> _Set problem 1_:
Answer these questions using the article below.
(a) What will the minimum down-payment ratio on second home purchases be lowered to, and from what level?
(b) What share of the principal of bank loans will the PBOC now provide for state-owned firms buying unsold property inventories?
(c) What average interest rate do existing mortgages currently carry?
> _Set problem 2_: Reproduce everything in the article below from "Policymakers have taken" down to "in recent years.".

___ Extract

(Bloomberg) -- China unveiled its biggest package yet to shore up its beleaguered property market, lowering borrowing costs on as much as $5.3 trillion in mortgages and easing down-payment requirements for second home purchases to a historical low.
The People’s Bank of China will cut outstanding mortgage rates for individual borrowers by an average of 0.5 percentage point, Governor Pan Gongsheng said at a press conference on Tuesday. The minimum down-payment ratio on second home purchases will be lowered to 15% from 25%.
The plan, confirming earlier reports by Bloomberg News, underscores Beijing’s urgency to stem a housing-led slowdown in Asia’s largest economy as it faces the prospect of increasing protectionism and a shaky global outlook. The moves comes as economists at banks including UBS Group AG, JPMorgan Chase & Co. and Bank of America Corp. predicted that China will fall short of delivering on its growth target this year.
The PBOC didn’t specify whether the mortgage refinancing plan this year will apply to first-home purchasers only, which would be the same as its first reduction a year earlier, or expand to also include second-home buyers. Mortgage rates for purchasing second homes are much higher than for first homes.
Homeowners will be able to renegotiate terms with their current lenders first, Governor Pan said. Regulators will then consider whether to allow borrowers to refinance with a different bank, he added. Mortgage refinancing between banks, if later approved, would be the first time since the global financial crisis and would likely ramp up competition among lenders.
Separately, the PBOC will ramp up its re-lending program for state-owned firms to acquire unsold property inventories. It will now provide 100% of the principal of bank loans for such purchases, up from 60% announced in May, Pan said.
A Bloomberg Intelligence gauge of Chinese property developer shares rose 4.6% on Tuesday, though it’s still down 31% from this year’s high in mid-May. Dollar bonds issued by developers were little changed Tuesday morning, according to data compiled by Bloomberg.
“This package is China’s biggest and widest supporting measures on home loans yet, as it covers both new home-buying and outstanding purchases,” said Yan Yuejin, vice president of Shanghai E-house’s research arm.
Policymakers have taken forceful steps to lower financing costs this year including scrapping a central government-guided mortgage rate floor for first home purchases. But such moves have mostly benefited new property buyers, exacerbating the disparity with existing homeowners that has driven a wave of early mortgage repayments and strained lenders in recent years.
Currently, existing mortgages carry an average interest rate of about 4%, compared with 3.2% on newly issued loans for a first home and 3.5% for a second home, according to data compiled by China Real Estate Information Corp. in late August.

______
___ Given data

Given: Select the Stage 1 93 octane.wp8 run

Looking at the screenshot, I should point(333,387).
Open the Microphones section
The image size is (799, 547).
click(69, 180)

______
___ Given data

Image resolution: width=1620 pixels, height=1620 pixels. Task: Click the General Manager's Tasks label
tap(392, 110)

______
___ Given data

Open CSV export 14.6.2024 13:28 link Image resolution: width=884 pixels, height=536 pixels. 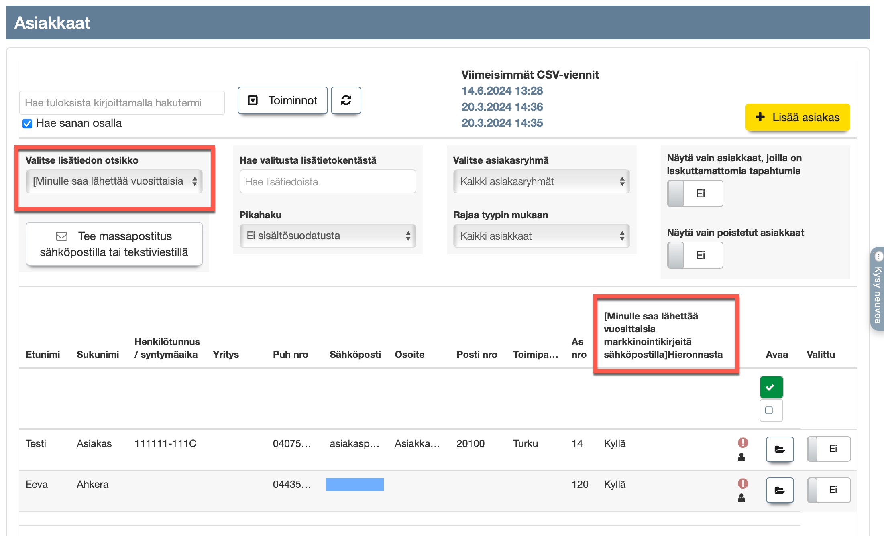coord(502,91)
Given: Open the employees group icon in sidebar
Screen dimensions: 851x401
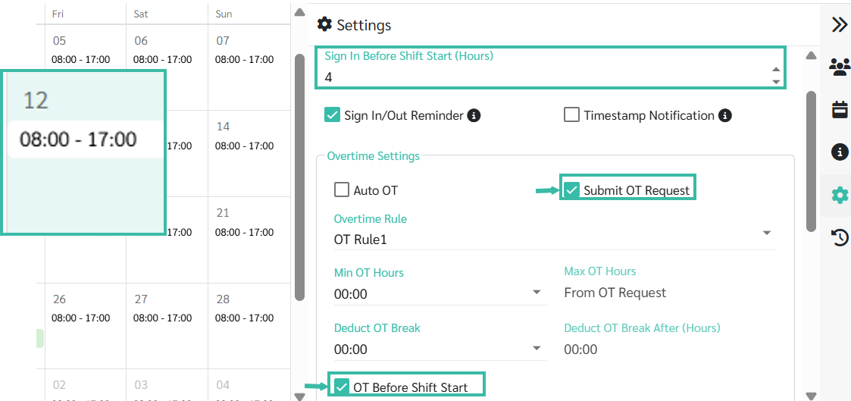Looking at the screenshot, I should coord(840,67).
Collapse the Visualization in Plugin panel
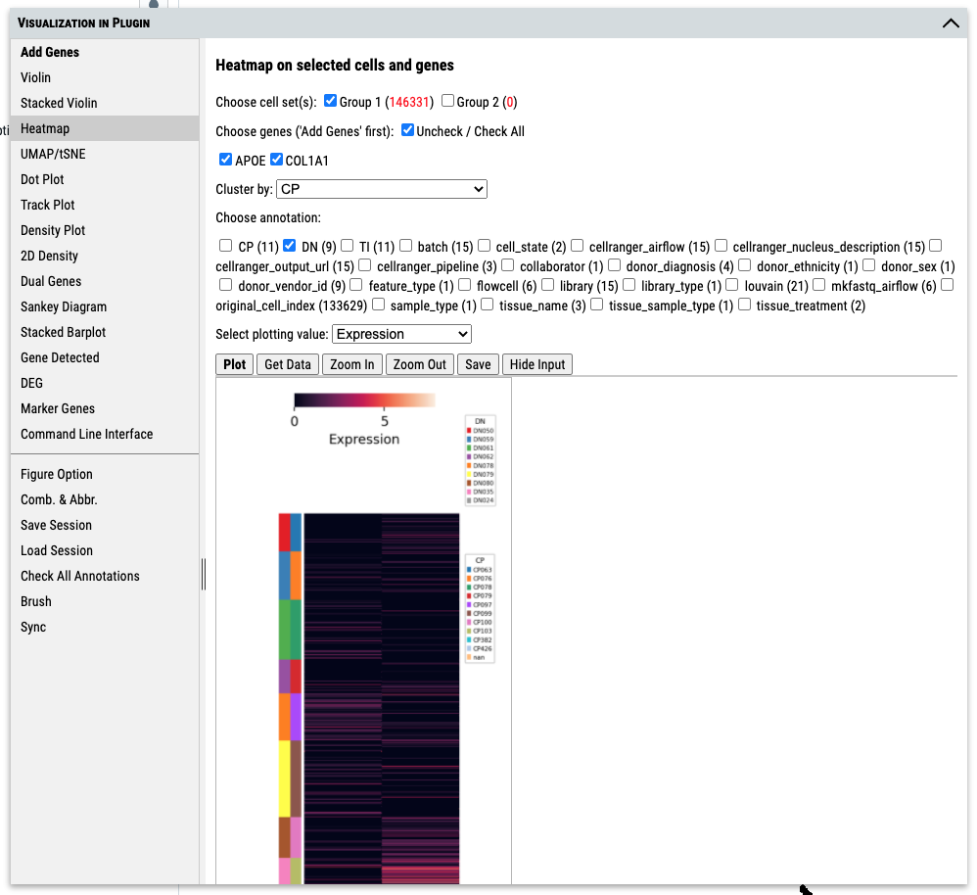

______

> _Task answer 1_:
(a) It will be lowered to 15% from 25%.
(b) It will provide 100% of the principal, up from 60%.
(c) They carry an average interest rate of about 4%.

> _Task answer 2_:
Policymakers have taken forceful steps to lower financing costs this year including scrapping a central government-guided mortgage rate floor for first home purchases. But such moves have mostly benefited new property buyers, exacerbating the disparity with existing homeowners that has driven a wave of early mortgage repayments and strained lenders in recent years.